Smart Catalogs are akin to smart playlists. They are as easy to set up as a smart playlist. You can make many different catalogs, being able to match All or Any separate parameters ranging from file name to dates to locations. Here’s the rub, though. Smart Catalogs will show you ever file matching your query. So it’s really more like a saved search. If you have a Smart Catalog named Doctor Who, and the query shows the file name contains Doctor Who, it won’t show you all the catalogs, (disks,) containing Doctor Who and let you drill down from there, it shows every single file with Doctor Who in it, and it’s up to you to find what you want from there and where it’s located.

 

So, as far as it being like Smart Playlists, it’s exactly like it. But for files and not music, I’m not sure how well it will really work with a workflow. If I try to narrow the field by saying “Kind” “is” “mp3”, it still shows me every file that says Kind is MPEG-4 Audio File (Protected). If it has Doctor Who in the title, it shows it.

 

There are some great redeeming qualities of the application, however. For starters, It shows in the details pane all the file info and metadata, including a thumbnail picture. You can add comments, categories and locations to the files.
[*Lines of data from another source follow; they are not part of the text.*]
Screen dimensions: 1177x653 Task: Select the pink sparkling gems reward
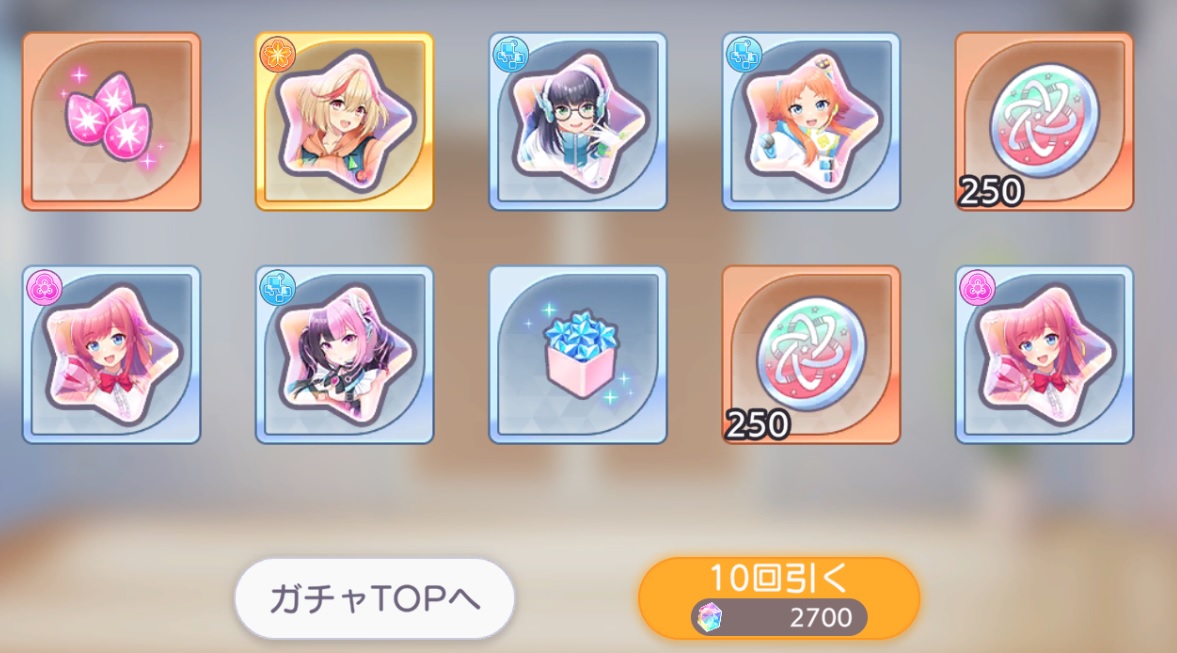111,122
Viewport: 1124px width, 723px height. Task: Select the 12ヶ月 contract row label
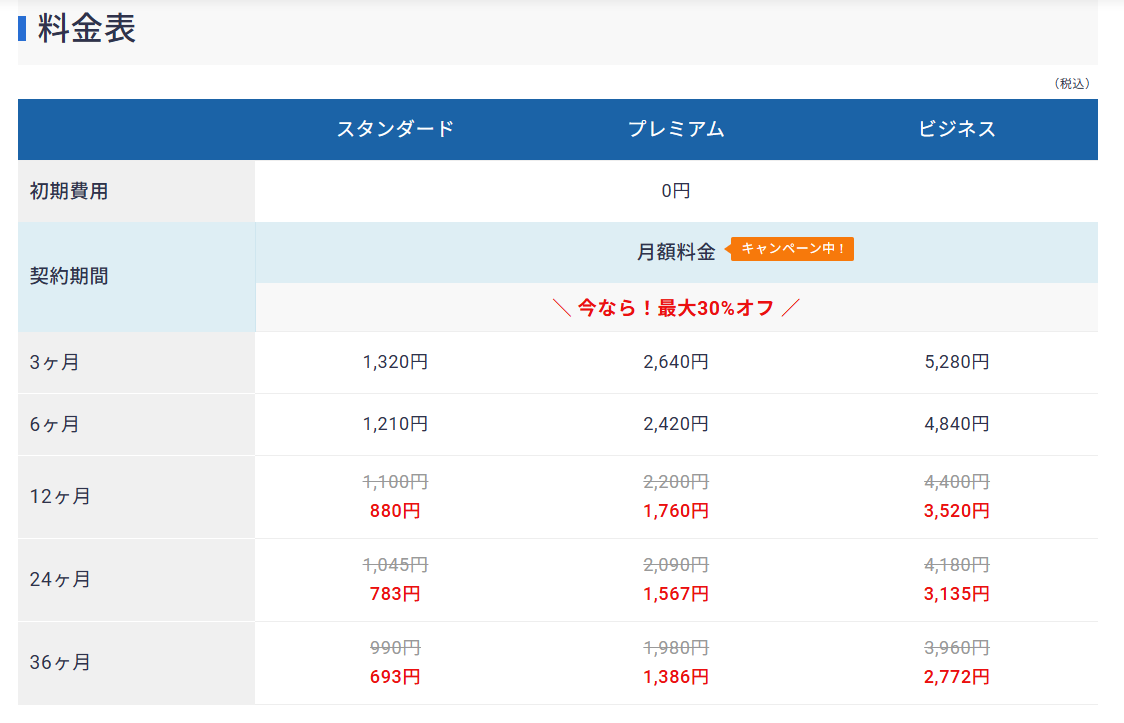tap(60, 496)
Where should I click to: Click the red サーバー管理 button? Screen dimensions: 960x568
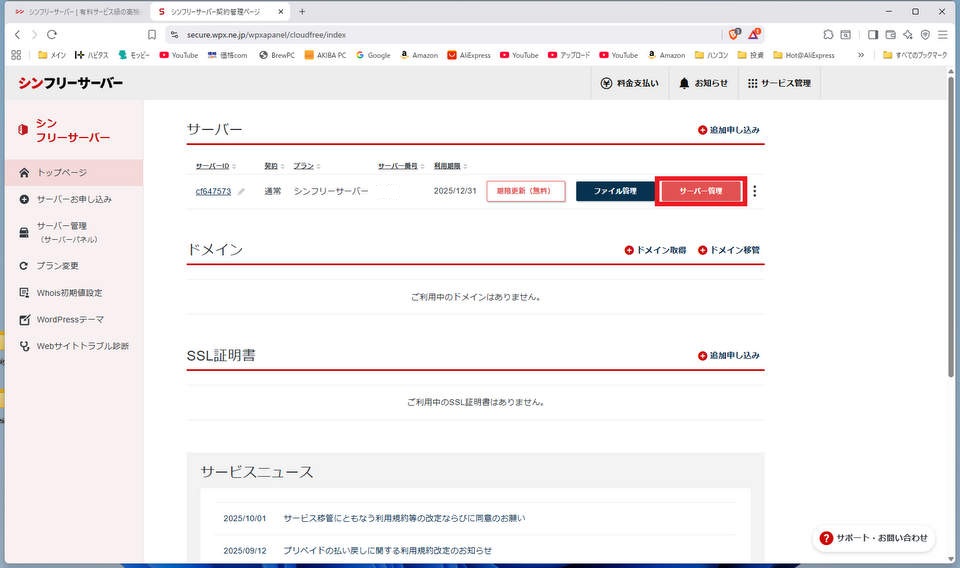click(x=700, y=191)
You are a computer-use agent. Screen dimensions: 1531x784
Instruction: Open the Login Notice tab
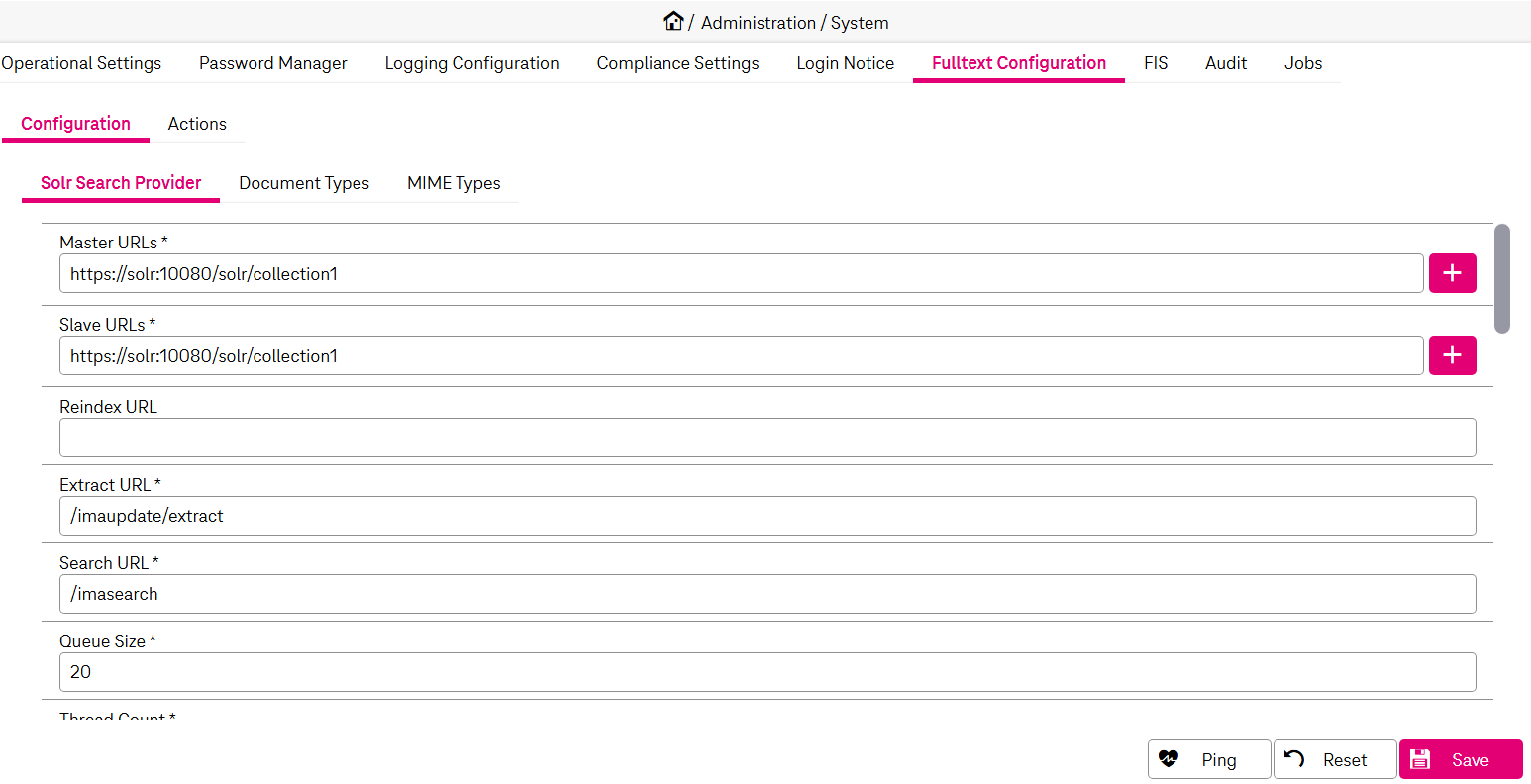(845, 63)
The files metadata information will also be displayed if it’s there, which works very nice with mp3s and video files. If importing from another application, it seems this information either doesn’t follow it or it doesn’t import it. It could have been just me, because the developers site does state that many if not all graphics files should have the metadata information included in the catalog.

 

There is also the ability to look inside of archives, which can really be a boon to all. There’s nothing like coming up against a file named pictures01.zip and not knowing what is inside it without finding the disk and un-archiving it. The search feature can search on all information, including file names, dates, metadata, etc.

 

Conclusion

The difficulties and inquries that I made to the developer where answered quickly and politely, which goes a long way in my book. I can often overlook some trivialities just by the attitude of the developer and the fact that they respond in a quick manner and actually want to help. That is what I found with Diederik at Obvious Matter Support. He did acknowledge some of the problems I was having, and most of them are slated for correction in the next big update of the application, if not the next bug-fix version.

 

One of the items I would  like to see out of the next version is the ability to change categories without having to go into the info pane and add categories on the fly, without having to stop the workflow and run up into the preference pane. Another is tags and also the ability  to display, batch change and sort locations.

 

Recommendation

DiskLibrary is a solid disk cataloger that works well with what it does. It could do so much more, though, and I really hope that it continues development and most of my concerns are addressed in version 2.0.

 

If you are using another catalog program such as CDFinder, I see absolutely no reason to change. If you don’t use an application like this, pick it up and play around with it. I think you will find that the more media you put offline, the more these apps will help you out. On the other hand, I would also pick up CDFinder and compare the two. It is your money and to me DiskLibrary seems a tad on the pricey side, so you should really see what a polished cataloger can do as an example.